Another form of passwordless authentication is single sign-on (SSO), which gives users access to all systems by just completing one login. UserLock, for example, enables users to access both the cloud applications and network resources of the organization with just their Active Directory credentials. The single sign-on can even combine with MFA requirements for additional security.
Going passwordless eliminates the need for employees to create and memorize complex passwords. It also thwarts phishing scams attempting to access a user’s credentials because there are none, and is overall a more convenient option for employees.

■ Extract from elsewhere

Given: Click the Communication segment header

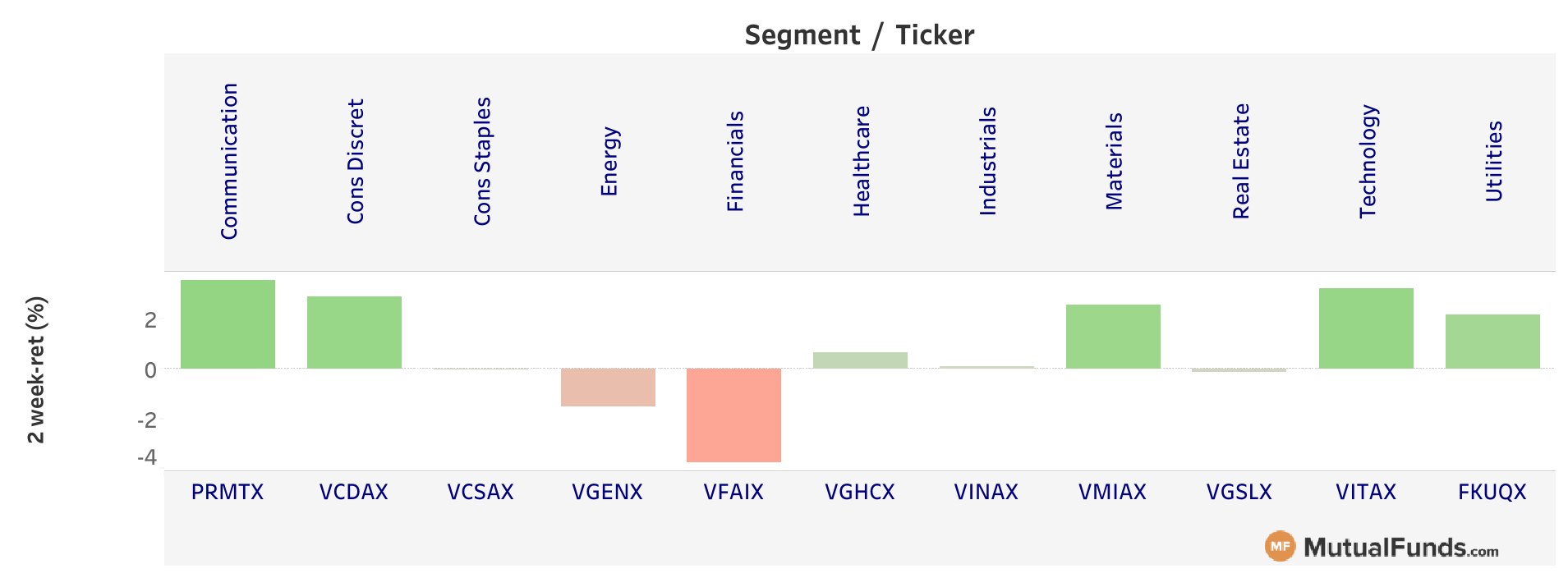Looking at the screenshot, I should (x=229, y=161).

There are some specific advantages to using SSO with Active Directory accounts as well. For instance, ensuring a single set of credentials for all users, keeping Active Directory the central identity management system, and combining it with MFA for better security. There’s also the non-security benefit of improving employee productivity by limiting time spent logging into applications.
Maximize security and convenience with easy-to-use MFA
Balancing convenience of access for employees while preventing security threats is a challenge for many organizations. Simply requiring a single authentication with a traditional username and password is no longer enough to prevent threat actors from authorized access. Since passwords can be compromised, it’s critical to implement the extra security layer of multi-factor authentication, two-step verification or two-factor authentication.
To maximize security, it’s also best practice to combine authentication requirements with access control management and granularity (controlling who has permission, to what systems, how they must gain access, when they can, and where they can access from). Access control, MFA, and even single sign-on (for those that want to shift to passwordless) can all be managed from Active Directory with UserLock.